Legal Profession Act 2008 (WA), s 280(2)
Rules of the Supreme Court 1971 (WA), O 66 r 1(1)

Case References:

Bend-Tech Group (A Firm) v Beek [2015] WASC 491
Bend-Tech Group (A Firm) v Beek [2015] WASC 491 (S)
McKay v Commissioner of Main Roads [No 7] [2011] WASC 223(S)
Naidoo v Williamson [2008] WASCA 179
Oshlack v Richmond River Council [1998] HCA 11; (1998) 193 CLR 72


JURISDICTION : SUPREME COURT OF WESTERN AUSTRALIA
    IN CHAMBERS
CITATION : BEND-TECH GROUP (A FIRM) -v- BEEK [2015] WASC 491 (S2) CORAM : PRITCHARD J HEARD : 11 APRIL 2016 DELIVERED : 11 APRIL 2016 FILE NO/S : CIV 2819 of 2015 BETWEEN : BEND-TECH GROUP (A FIRM)
    Plaintiff

    AND

    ANDREW DAVID BEEK
    Defendant

Catchwords:

Practice and procedure - Costs - Whether appropriate to apportion costs between two costs applications - Where only one costs application is ultimately successful - Where costs applications made in the alternative

Legislation:

Legal Profession Act 2008 (WA), s 280(2)


Rules of the Supreme Court 1971 (WA), O 66 r 1(1)

Result:

Defendant to pay plaintiff's costs to be taxed if not agreed


Category: B


Representation:

Counsel:


    Plaintiff : Mr C J Graham
    Defendant : Mr M D Cox

Solicitors:

    Plaintiff : Borrello Graham Lawyers
    Defendant : MDC Legal



Cases referred to in judgment:

Bend-Tech Group (A Firm) v Beek [2015] WASC 491
Bend-Tech Group (A Firm) v Beek [2015] WASC 491 (S)
McKay v Commissioner of Main Roads [No 7] [2011] WASC 223(S)
Naidoo v Williamson [2008] WASCA 179
Oshlack v Richmond River Council [1998] HCA 11; (1998) 193 CLR 72




    PRITCHARD J:

    (This judgment was delivered extemporaneously on 11 April 2016 and has been edited from the transcript.)

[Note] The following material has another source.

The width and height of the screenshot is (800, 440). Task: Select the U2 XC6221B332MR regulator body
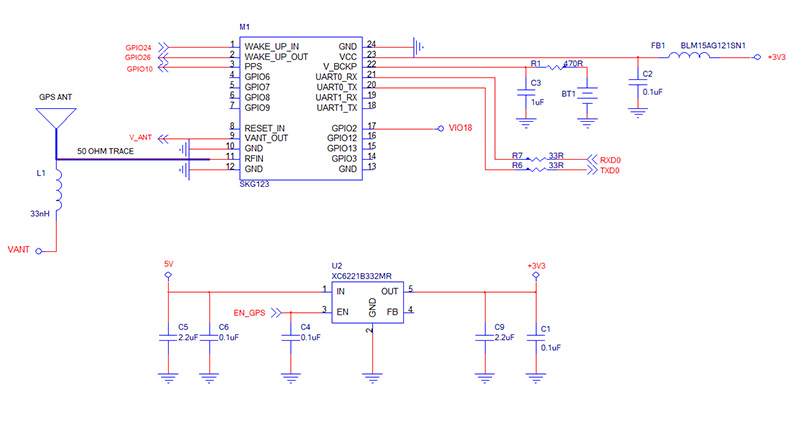(372, 300)
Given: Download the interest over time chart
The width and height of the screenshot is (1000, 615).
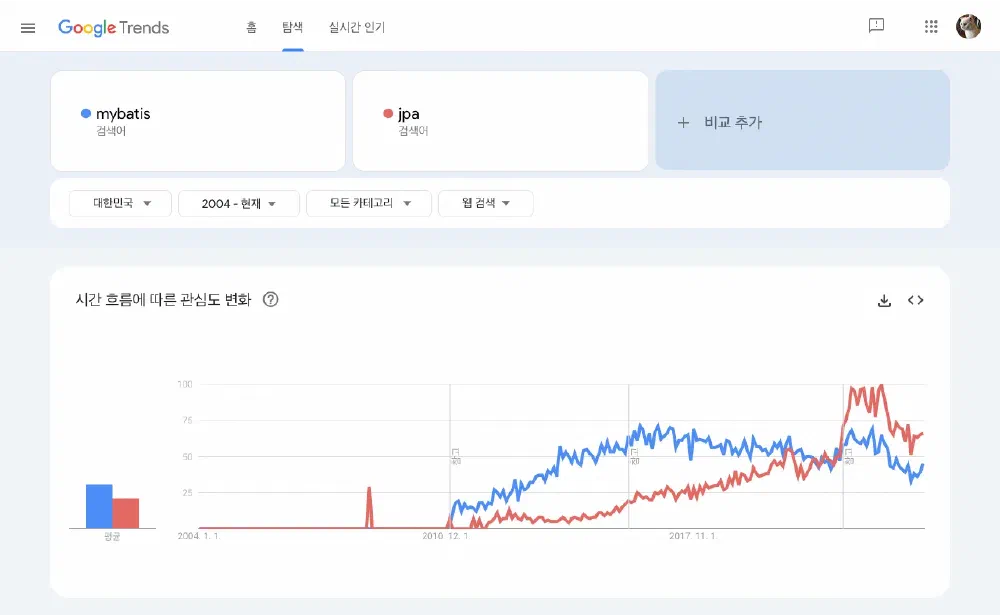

1 By chamber summons dated 22 February 2016, Mr Beek made an application for costs on two bases: that Bend-Tech pay his costs of the injunction application, to be taxed on an indemnity basis (the indemnity costs application); or, alternatively, that Bend-Tech pay his costs of the injunction application, to be taxed if not agreed, without regard to the upper limits of the Supreme Court's Scale of Costs 2014, pursuant to s 280(2) of the Legal Profession Act 2008 (WA) (LP Act) (the special costs application) (collectively, the Costs Application). Those orders were sought in light of my earlier decision to dismiss Bend-Tech's application for an interlocutory injunction1 (the Decision). These reasons should be read in conjunction with the Decision.

2 In reasons I have just published,2 I refused Mr Beek's indemnity costs application, but granted the special costs application.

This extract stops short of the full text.